-- Records for this exercise follows --
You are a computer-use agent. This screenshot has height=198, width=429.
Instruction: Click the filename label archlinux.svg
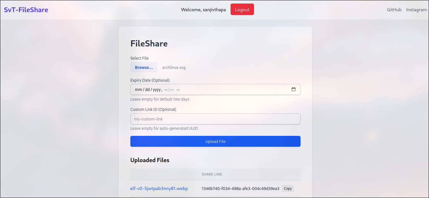(174, 67)
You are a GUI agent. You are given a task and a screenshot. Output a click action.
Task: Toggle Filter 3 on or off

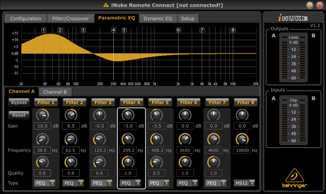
-- Records for this exercise concluded --
What is expected
In the entries above, how many lines contain the string "screenshot"? Say only the number.

The completed task
2